• MATERIAL TO PROCESS

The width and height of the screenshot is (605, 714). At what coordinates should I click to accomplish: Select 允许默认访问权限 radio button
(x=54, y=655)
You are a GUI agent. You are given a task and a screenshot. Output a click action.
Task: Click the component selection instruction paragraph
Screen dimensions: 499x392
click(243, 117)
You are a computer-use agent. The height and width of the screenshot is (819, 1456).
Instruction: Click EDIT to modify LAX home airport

* * *

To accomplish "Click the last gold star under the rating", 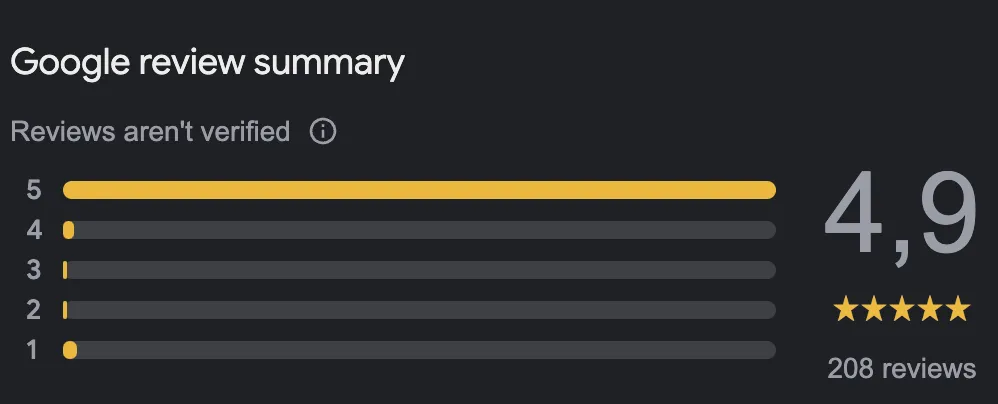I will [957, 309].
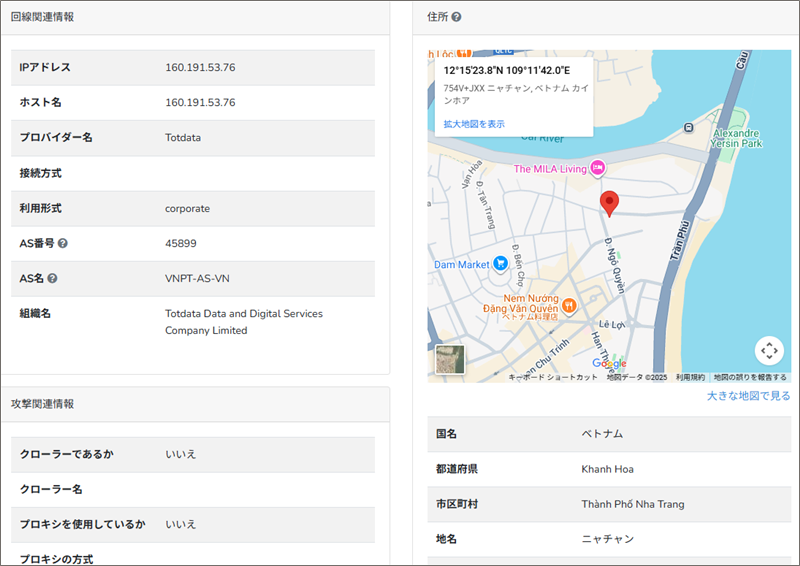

• WORK TASK
What you give back must be the stretch above, starting at the line with "The width and" and ending at the line with "Instruction: Click EDIT", copied exactly.

• TASK RESULT
The width and height of the screenshot is (605, 714). At what coordinates should I click to accomplish: Select 允许默认访问权限 radio button
(x=54, y=655)
You are a GUI agent. You are given a task and a screenshot. Output a click action.
Task: Click the component selection instruction paragraph
Screen dimensions: 499x392
click(243, 117)
You are a computer-use agent. The height and width of the screenshot is (819, 1456).
Instruction: Click EDIT to modify LAX home airport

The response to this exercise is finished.